Which lines in the rows below contain the word "left"? Copy each of those lines.
[BEGIN MATERIALS PROVIDED]
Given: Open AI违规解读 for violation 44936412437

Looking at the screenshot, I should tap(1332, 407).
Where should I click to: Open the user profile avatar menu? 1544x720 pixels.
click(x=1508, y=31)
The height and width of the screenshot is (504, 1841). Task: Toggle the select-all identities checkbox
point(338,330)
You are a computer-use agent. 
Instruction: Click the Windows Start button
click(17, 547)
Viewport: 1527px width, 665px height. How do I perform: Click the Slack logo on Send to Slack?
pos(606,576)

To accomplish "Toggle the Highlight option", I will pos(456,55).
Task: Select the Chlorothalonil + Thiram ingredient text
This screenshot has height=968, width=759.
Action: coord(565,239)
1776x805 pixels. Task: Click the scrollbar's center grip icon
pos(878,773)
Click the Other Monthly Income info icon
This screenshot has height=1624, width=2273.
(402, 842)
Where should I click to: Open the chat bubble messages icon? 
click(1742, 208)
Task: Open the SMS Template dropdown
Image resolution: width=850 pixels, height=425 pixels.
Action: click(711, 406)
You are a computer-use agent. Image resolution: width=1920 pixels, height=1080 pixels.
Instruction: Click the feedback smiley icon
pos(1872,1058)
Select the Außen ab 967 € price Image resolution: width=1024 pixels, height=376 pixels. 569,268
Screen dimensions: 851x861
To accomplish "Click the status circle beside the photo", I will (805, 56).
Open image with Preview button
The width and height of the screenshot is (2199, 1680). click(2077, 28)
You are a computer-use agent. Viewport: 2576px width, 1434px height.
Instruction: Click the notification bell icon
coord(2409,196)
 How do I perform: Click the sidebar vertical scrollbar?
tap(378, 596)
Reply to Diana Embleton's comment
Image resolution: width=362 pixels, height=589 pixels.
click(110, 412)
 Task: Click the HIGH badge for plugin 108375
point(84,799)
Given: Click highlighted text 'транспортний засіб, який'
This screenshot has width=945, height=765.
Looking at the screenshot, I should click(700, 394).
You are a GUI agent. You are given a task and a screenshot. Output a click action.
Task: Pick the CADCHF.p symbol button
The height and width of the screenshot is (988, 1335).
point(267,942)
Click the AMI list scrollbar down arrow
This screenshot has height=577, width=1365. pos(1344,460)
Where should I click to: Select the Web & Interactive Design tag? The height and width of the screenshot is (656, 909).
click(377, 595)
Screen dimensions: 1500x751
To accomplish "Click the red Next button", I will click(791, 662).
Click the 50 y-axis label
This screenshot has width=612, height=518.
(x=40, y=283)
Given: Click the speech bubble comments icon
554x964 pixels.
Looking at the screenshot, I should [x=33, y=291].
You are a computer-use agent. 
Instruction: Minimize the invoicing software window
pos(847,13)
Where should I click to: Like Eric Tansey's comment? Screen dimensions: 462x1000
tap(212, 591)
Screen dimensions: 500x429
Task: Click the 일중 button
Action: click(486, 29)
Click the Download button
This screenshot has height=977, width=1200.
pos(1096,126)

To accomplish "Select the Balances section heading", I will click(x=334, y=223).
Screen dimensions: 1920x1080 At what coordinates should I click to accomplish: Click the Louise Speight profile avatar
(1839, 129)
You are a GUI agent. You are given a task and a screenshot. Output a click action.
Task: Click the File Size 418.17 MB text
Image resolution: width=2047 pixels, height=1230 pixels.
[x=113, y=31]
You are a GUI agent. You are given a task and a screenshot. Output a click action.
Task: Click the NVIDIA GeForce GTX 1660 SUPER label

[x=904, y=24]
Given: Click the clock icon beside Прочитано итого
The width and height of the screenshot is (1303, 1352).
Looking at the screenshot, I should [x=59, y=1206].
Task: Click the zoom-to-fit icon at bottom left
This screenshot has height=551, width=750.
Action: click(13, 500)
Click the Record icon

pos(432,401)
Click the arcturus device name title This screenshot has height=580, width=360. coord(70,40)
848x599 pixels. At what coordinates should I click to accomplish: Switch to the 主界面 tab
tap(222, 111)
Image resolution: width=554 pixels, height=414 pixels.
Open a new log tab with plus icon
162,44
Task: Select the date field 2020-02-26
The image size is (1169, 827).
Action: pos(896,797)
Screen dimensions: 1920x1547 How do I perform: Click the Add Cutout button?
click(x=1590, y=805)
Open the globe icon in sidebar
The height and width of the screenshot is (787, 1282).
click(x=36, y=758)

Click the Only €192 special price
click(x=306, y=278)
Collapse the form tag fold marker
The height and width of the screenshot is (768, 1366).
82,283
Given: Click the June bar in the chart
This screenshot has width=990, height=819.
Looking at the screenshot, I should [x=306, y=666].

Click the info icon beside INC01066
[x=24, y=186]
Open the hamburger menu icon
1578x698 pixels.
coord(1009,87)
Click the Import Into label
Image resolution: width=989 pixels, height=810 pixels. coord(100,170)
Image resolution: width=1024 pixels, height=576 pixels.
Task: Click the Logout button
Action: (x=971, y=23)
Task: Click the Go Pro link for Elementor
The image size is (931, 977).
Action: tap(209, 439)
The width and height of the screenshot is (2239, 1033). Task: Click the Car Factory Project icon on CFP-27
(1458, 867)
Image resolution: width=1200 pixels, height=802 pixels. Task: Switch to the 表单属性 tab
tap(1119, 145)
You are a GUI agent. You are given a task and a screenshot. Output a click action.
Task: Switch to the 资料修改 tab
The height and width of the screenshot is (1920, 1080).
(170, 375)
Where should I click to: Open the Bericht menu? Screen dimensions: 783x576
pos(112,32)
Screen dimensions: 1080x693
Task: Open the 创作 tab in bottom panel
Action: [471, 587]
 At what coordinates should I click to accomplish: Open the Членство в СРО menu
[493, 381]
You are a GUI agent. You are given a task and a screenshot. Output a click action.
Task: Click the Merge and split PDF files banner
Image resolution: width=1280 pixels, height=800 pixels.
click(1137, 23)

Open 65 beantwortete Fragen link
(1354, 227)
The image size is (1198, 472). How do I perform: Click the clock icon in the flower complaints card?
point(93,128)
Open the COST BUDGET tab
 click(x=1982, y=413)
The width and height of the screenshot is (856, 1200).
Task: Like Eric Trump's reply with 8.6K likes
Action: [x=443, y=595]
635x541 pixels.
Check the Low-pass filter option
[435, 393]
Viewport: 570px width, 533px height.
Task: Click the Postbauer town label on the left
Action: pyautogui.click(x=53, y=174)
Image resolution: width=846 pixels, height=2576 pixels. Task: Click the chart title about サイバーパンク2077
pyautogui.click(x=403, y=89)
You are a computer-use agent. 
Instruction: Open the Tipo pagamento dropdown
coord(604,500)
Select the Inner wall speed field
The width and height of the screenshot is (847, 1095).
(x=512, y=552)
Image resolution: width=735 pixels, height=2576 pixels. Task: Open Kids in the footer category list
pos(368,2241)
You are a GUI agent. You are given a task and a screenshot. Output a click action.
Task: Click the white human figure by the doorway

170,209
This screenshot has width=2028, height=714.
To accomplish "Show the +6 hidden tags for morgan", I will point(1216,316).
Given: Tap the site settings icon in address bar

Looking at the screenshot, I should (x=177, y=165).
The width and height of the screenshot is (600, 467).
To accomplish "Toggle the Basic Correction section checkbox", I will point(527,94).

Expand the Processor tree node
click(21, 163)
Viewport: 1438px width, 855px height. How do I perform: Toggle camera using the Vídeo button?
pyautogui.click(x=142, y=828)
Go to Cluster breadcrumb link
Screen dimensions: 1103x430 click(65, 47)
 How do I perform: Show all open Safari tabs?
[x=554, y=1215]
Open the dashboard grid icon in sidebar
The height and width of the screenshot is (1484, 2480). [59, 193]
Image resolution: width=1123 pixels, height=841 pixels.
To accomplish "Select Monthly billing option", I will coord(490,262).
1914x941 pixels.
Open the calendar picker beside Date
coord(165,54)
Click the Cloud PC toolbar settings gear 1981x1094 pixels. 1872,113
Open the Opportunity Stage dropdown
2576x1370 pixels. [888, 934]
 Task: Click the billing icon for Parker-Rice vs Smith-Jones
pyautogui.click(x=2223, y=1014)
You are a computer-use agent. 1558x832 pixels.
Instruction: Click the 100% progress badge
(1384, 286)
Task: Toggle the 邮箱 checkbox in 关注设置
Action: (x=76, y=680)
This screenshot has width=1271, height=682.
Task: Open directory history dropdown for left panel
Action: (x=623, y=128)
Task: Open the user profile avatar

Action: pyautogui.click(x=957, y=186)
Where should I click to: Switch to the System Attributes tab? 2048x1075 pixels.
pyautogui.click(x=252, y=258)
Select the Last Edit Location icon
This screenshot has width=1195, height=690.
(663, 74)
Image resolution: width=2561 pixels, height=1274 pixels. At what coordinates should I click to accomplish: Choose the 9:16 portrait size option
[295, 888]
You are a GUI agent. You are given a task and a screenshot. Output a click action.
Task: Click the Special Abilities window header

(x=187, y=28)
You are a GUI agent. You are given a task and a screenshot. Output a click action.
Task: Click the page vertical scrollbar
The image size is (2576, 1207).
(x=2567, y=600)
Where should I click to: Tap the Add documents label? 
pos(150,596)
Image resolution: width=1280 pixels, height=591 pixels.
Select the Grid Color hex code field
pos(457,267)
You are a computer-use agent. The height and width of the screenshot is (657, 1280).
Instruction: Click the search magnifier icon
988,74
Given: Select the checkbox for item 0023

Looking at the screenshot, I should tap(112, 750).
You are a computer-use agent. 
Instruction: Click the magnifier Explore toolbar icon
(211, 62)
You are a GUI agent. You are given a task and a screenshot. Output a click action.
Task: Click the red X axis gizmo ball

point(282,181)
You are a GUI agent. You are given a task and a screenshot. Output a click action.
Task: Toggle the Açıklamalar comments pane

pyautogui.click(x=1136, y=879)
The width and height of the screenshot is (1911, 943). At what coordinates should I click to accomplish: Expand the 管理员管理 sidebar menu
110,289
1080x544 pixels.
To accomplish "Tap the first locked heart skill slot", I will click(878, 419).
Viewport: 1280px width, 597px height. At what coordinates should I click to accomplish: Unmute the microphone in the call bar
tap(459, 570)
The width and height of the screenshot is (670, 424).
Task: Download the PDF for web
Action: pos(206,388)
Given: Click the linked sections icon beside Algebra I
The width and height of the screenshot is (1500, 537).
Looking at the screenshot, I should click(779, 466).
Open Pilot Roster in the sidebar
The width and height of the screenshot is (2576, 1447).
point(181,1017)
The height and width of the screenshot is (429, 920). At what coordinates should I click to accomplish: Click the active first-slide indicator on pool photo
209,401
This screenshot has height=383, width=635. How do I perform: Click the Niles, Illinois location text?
[END MATERIALS PROVIDED]
RESULT FOR THIS TASK —
Task: Click the zoom-to-fit icon at bottom left
Task: Click the Postbauer town label on the left
Task: Open directory history dropdown for left panel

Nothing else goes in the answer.